__文本片段__
——
方法一:在项目根目录创建.env 文件,并配置 AccessKey ID / Secret,内容如下所示
ALIBABA_CLOUD_ACCESS_KEY_ID={replace with your AccessKey ID} ALIBABA_CLOUD_ACCESS_KEY_SECRET={replace with AccessKey Secret}方法二:手动添加 AccessKey ID / Secret到环境变量:
export ALIBABA_CLOUD_ACCESS_KEY_ID={replace with your AccessKey ID} ALIBABA_CLOUD_ACCESS_KEY_SECRET={replace with your AccessKey Secret}
完成AccessKey ID / Secret设置后,执行 python agentloop_demo.py 即可运行代码,运行应该能看到类似下方的输出:
INFO:__main__:============================================================
INFO:__main__:Running AgentLoop Evaluation
INFO:__main__:============================================================
INFO:__main__:Loading dataset from CMS:
INFO:__main__: Workspace: *****
INFO:__main__: Dataset: *****
INFO:__main__: Region ID: cn-hongkong
2026-03-13 17:43:11,224 | INFO | _agentloop_benchmark:_load_data_from_cms:215 - CMS workspace: *****, dataset: *****
2026-03-13 17:43:11,224 | INFO | _agentloop_benchmark:_load_data_from_cms:241 - CMS paginated query (offset=0, limit=100): * | select * from `*****` LIMIT 0, 100
2026-03-13 17:43:11,553 | INFO | _agentloop_benchmark:_load_data_from_cms:241 - CMS paginated query (offset=4, limit=100): * | select * from `*****t` LIMIT 4, 100
2026-03-13 17:43:11,616 | INFO | _agentloop_benchmark:_load_data_from_cms:259 - Empty response at offset 4, stopping pagination.
——
__提取条目__
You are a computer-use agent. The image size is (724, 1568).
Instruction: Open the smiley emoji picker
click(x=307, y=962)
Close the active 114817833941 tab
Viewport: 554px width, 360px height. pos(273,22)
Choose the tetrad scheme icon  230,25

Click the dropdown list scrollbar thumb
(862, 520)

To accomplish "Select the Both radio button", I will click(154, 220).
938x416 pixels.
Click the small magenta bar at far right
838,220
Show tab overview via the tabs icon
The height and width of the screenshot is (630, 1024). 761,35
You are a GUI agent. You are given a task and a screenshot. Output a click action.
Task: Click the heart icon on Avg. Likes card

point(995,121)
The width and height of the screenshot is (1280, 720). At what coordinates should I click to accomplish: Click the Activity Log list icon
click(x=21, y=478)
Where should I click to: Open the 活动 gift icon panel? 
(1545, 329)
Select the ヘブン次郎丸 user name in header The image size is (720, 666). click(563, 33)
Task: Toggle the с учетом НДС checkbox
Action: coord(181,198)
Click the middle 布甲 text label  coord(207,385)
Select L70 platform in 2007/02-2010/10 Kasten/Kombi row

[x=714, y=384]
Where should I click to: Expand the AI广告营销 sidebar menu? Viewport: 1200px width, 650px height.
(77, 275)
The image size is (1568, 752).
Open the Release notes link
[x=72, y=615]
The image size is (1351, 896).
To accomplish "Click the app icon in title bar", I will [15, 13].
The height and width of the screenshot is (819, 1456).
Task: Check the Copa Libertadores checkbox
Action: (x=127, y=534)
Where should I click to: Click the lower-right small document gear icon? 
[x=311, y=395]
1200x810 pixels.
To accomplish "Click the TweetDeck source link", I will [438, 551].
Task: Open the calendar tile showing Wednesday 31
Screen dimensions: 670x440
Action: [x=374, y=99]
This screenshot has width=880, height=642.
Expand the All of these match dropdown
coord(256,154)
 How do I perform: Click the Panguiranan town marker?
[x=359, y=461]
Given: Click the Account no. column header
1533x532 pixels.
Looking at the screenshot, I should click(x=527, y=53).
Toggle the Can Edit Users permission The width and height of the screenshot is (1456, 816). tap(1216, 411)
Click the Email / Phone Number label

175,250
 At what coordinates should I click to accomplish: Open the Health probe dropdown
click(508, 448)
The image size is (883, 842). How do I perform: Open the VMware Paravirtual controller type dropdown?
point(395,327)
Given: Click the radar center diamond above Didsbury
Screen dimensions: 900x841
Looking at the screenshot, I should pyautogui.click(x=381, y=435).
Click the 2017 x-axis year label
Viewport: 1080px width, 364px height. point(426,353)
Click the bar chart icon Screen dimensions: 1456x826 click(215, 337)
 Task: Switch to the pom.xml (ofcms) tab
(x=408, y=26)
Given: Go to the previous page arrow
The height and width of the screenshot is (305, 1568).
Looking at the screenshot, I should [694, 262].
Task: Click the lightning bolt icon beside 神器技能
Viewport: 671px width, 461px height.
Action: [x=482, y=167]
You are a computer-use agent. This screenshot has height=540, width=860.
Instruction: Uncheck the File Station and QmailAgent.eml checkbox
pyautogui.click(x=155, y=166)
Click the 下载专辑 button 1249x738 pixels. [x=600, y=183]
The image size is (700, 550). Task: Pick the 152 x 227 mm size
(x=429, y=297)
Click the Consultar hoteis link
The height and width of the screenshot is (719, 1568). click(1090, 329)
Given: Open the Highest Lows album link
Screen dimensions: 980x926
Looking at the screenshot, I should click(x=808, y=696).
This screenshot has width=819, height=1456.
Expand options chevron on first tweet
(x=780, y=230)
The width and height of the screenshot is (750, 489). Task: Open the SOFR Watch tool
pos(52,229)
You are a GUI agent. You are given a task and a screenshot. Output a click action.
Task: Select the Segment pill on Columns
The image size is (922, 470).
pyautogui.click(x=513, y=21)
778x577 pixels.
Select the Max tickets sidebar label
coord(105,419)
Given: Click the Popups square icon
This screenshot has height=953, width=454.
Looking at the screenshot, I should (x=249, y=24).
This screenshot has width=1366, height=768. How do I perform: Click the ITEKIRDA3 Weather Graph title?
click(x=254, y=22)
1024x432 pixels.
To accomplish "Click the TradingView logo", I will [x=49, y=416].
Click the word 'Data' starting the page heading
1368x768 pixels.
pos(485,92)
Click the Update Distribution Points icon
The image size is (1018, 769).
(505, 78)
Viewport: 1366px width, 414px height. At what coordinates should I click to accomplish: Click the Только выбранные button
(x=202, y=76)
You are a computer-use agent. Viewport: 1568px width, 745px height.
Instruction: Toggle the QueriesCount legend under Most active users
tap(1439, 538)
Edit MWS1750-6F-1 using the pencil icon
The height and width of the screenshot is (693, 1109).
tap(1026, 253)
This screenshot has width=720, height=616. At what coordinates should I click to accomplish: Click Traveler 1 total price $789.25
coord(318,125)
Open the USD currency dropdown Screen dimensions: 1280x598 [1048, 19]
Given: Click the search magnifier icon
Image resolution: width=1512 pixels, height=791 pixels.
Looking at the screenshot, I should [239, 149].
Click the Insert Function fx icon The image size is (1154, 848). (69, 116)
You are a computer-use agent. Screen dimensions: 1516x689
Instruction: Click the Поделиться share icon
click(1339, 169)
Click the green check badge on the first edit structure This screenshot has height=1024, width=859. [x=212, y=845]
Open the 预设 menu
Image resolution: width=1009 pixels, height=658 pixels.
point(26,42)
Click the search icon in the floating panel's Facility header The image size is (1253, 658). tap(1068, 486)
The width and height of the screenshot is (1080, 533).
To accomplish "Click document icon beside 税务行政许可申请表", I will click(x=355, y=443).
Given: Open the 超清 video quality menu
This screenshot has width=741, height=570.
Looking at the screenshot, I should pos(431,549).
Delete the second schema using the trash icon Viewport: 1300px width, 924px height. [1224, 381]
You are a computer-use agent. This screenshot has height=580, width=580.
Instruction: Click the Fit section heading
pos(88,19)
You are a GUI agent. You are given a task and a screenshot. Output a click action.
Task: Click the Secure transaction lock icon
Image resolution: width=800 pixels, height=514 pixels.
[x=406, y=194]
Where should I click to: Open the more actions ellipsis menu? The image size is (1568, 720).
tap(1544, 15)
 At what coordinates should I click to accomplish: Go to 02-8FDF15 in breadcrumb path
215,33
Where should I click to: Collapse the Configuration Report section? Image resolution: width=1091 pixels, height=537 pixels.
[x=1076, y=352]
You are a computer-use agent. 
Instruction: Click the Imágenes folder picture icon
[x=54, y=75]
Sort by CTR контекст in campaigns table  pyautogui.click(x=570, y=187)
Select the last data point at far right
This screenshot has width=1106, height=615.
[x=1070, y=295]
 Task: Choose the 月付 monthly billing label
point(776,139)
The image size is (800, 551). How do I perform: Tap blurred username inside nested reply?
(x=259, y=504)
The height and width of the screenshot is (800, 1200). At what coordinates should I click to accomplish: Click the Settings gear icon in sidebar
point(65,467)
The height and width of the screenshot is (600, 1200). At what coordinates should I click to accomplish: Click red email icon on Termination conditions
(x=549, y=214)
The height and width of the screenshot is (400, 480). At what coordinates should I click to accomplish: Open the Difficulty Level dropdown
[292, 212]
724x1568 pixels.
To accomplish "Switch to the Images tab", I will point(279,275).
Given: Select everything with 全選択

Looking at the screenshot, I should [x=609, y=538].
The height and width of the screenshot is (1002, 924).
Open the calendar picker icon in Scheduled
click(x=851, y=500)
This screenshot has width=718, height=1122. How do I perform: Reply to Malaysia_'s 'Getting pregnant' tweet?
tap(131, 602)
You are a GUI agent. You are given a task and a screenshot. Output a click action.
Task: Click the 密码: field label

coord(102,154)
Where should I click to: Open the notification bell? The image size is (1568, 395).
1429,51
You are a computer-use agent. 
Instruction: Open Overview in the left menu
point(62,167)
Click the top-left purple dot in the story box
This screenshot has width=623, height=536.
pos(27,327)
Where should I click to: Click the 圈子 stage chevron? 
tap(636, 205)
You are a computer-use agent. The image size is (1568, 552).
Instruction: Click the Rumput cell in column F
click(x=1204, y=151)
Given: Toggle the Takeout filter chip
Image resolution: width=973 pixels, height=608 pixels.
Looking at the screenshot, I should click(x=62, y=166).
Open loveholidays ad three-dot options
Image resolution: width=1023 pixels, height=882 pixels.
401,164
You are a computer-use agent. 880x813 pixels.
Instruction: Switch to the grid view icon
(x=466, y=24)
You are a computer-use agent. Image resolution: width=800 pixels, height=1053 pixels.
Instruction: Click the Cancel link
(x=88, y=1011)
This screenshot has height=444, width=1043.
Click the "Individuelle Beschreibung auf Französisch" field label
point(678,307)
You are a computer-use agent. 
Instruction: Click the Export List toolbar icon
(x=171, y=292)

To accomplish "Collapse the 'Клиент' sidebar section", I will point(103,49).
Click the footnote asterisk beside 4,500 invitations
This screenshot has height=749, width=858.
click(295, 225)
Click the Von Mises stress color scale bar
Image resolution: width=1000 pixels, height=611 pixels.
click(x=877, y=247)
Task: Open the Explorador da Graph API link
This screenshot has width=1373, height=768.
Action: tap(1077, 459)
——
__练习要求__
**a)** 请把文本片段中以"完成AccessKey ID / Secret设置后"开头的段落改写得更简短，并保留其主要信息。
**b)** 请接着这段关于AgentLoop评估运行的文本片段，从最后一行之后继续往下写。

__各题答案__
**a)** 设置好AccessKey ID / Secret后，执行 python agentloop_demo.py 即可运行代码，并看到类似的输出。

**b)**
2026-03-13 17:43:11,616 | INFO | _agentloop_benchmark:_load_data_from_cms:269 - Loaded 4 records from CMS.
INFO:__main__:Loaded 4 tasks
INFO:__main__:Using SLS to store results:
INFO:__main__: Result Workspace: *****
INFO:__main__: Result Region ID: cn-hongkong
INFO:__main__:Also saving locally to: ./results
INFO:__main__: Project: *****
INFO:__main__: SLS Endpoint: cn-hongkong.log.aliyuncs.com
INFO:__main__: Logstore: experiment_detail
INFO:__main__:Experiment ID: *****
INFO:__main__:Starting experiment...
Repeat ID: 0
INFO:__main__:Experiment completed!常见问题
如何调整加载数据集中数据的逻辑
默认情况下,会加载用户指定数据集中最多前 1000 条数据,你可以通过下述方式调整该逻辑:
创建
AgentLoopConfig时传入max_rows参数,此后 sdk 会加载最多max_rows 行数据。创建
AgentLoopConfig时传入query参数,此后 sdk 会加载 query 语句实际能查询到的数据。
两个参数不会同时生效,同时传入两个参数,query 参数优先。
如何并行实验
默认情况下,实验是串行的,当数据集中数据较多时可能耗时较长,此时可以使用RayEvaluator 替代实验代码中的GeneralEvaluator。